## What you need to do
Show each line of the records below that contains the string "height".

____ Material shown

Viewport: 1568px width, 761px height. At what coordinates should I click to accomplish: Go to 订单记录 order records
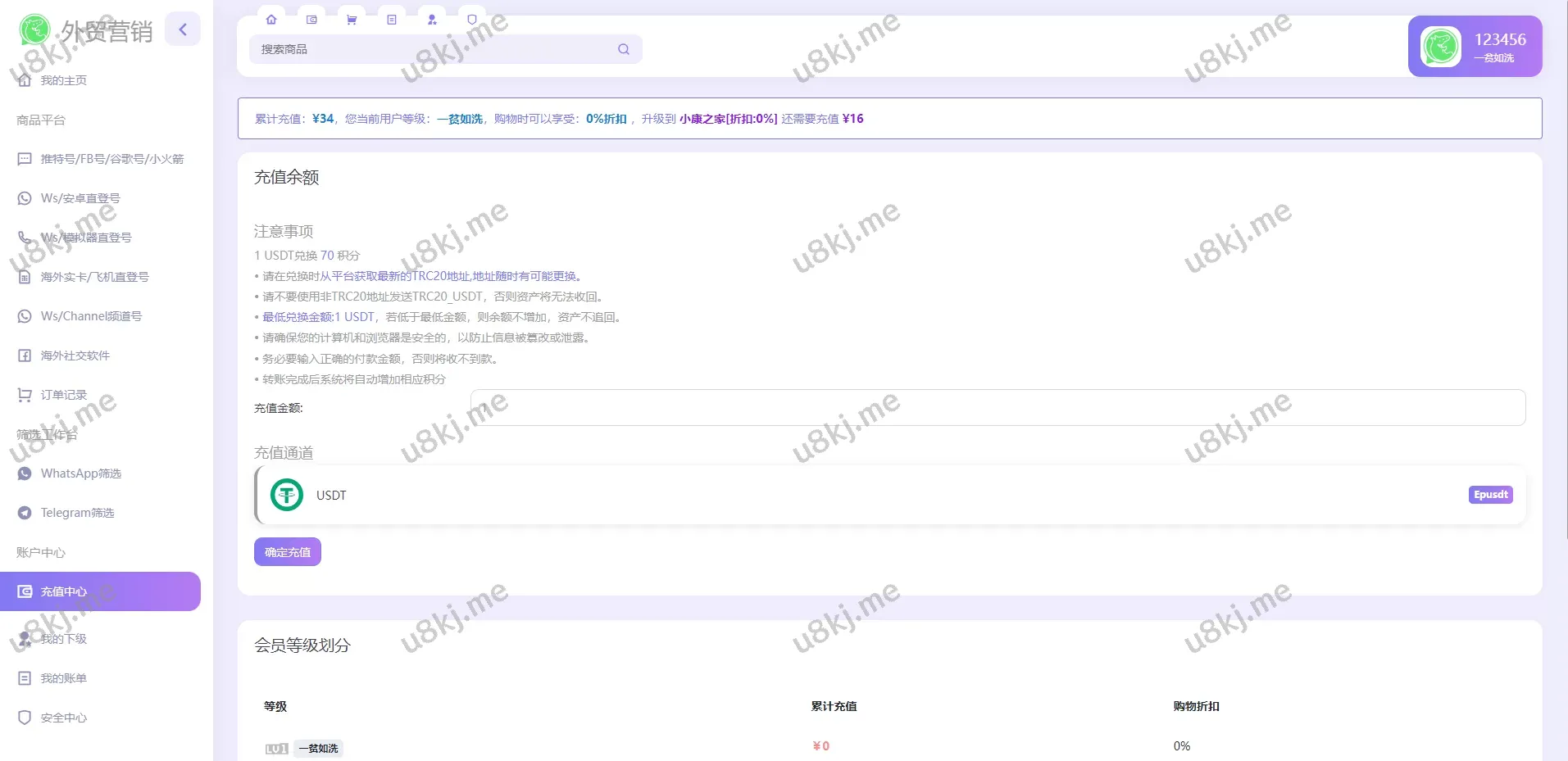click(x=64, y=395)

________
____ Material shown

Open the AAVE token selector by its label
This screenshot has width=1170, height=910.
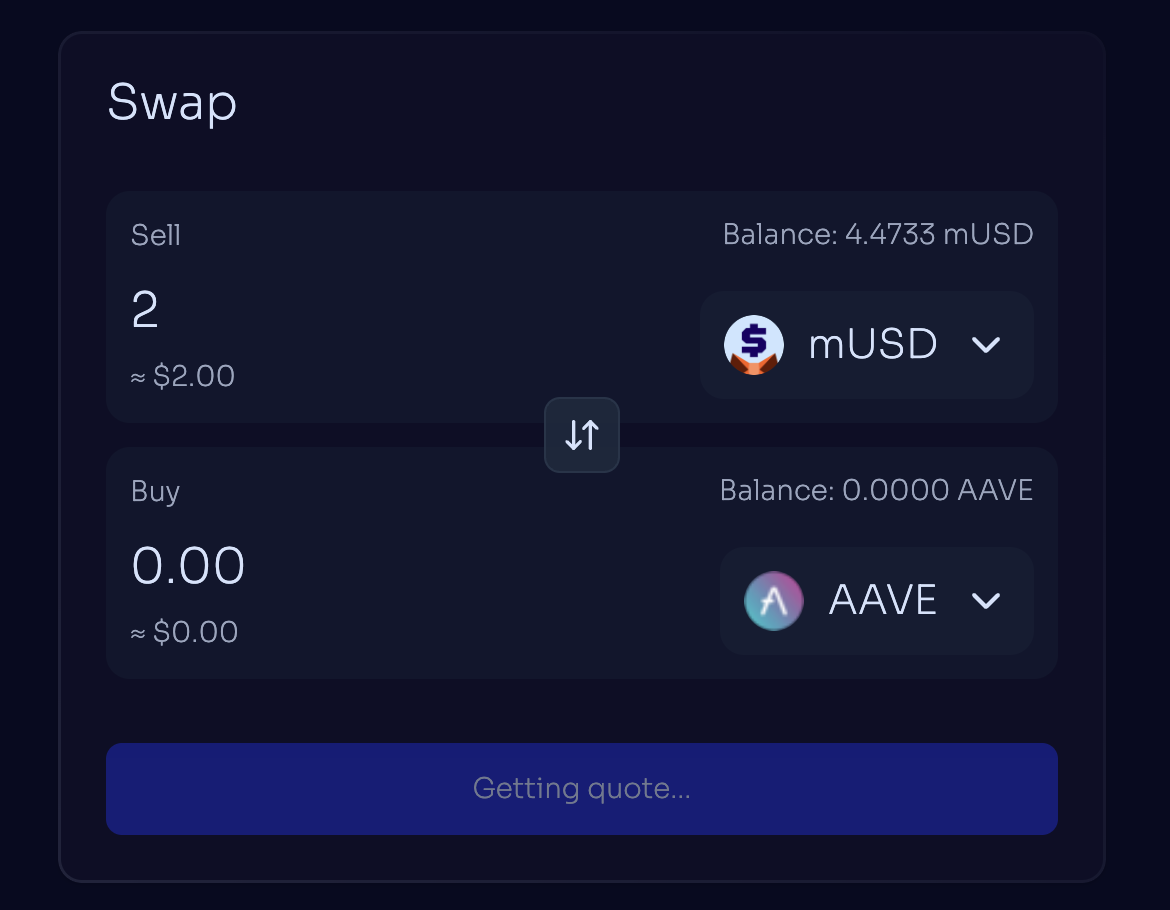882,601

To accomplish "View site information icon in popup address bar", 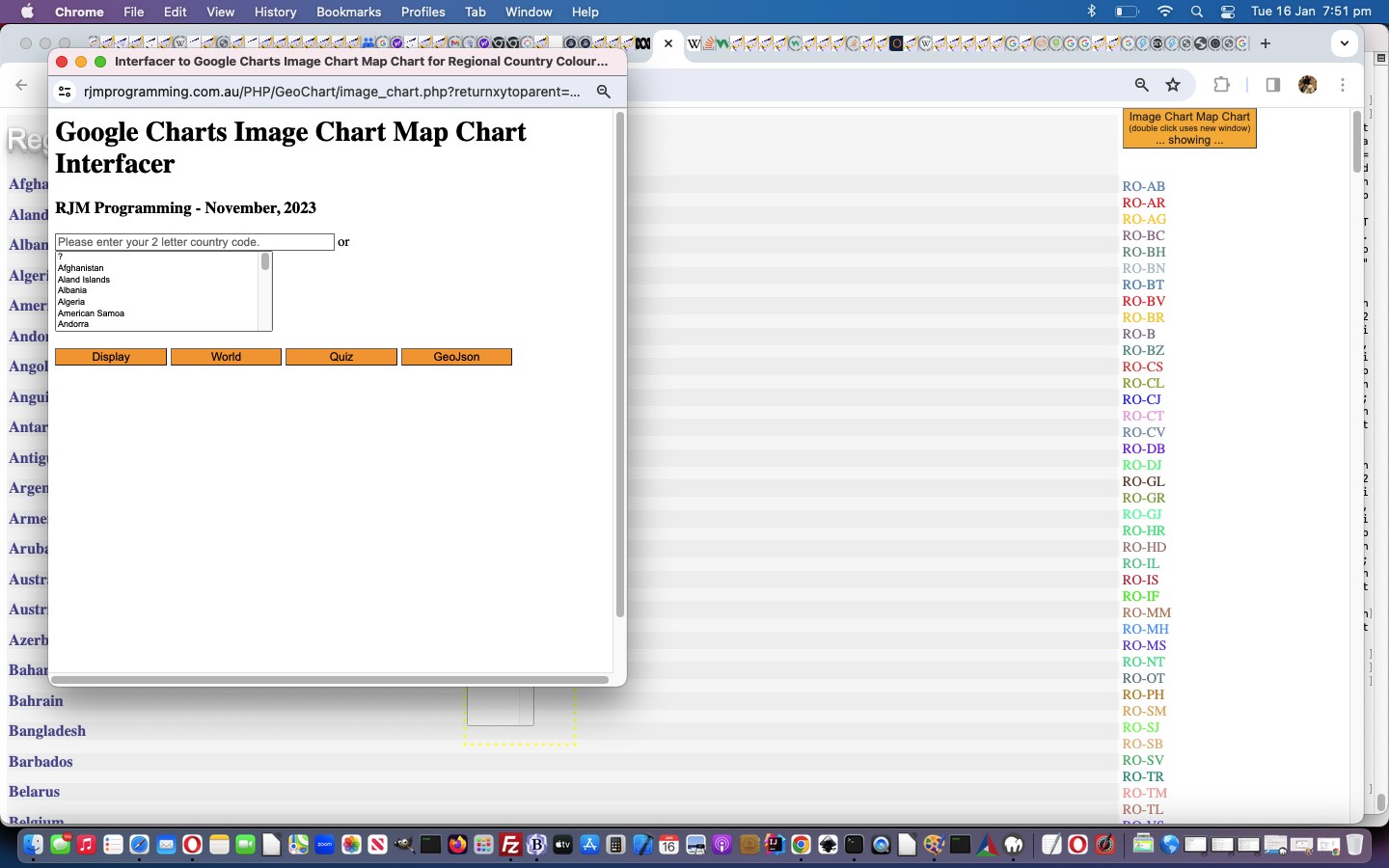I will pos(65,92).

________

## Correct response
Viewport: 1568px width, 761px height. At what coordinates should I click to accomplish: Go to 订单记录 order records
This screenshot has width=1170, height=910.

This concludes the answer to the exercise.